> **Exercise prompt**
Return every line from the records below in which the word "target" is found.

Stored items
┄┄┄┄┄┄┄┄┄┄
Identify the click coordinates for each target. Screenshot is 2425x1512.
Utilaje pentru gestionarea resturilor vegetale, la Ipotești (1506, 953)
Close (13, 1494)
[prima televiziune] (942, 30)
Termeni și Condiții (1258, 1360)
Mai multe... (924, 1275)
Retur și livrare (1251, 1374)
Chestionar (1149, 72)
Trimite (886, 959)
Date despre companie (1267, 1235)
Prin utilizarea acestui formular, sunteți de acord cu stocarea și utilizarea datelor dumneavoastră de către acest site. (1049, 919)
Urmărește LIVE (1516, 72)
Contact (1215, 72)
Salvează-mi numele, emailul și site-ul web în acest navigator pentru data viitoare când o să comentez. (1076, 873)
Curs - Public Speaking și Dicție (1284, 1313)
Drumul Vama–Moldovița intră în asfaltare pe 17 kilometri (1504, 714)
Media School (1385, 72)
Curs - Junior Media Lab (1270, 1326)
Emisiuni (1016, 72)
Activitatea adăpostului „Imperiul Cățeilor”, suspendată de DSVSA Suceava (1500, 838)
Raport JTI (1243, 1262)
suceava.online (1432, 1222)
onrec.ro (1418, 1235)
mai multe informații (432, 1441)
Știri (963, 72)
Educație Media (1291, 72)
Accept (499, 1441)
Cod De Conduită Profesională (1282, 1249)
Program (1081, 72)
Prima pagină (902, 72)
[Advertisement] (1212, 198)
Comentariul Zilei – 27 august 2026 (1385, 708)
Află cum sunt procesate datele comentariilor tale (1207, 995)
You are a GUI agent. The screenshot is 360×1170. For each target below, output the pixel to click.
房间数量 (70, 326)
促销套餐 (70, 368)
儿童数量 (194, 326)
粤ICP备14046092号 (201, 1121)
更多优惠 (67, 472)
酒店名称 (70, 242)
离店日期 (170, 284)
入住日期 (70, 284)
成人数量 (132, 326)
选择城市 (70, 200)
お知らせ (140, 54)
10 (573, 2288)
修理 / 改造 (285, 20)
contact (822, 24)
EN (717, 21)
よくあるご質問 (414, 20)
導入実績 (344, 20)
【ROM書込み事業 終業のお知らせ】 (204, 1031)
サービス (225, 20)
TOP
┄┄┄┄┄┄┄┄┄┄
> **Solution to this exercise**
Identify the click coordinates for each target. Screenshot is 2425x1512.
You are a GUI agent. The screenshot is 360×1170. For each target below, output the pixel to click.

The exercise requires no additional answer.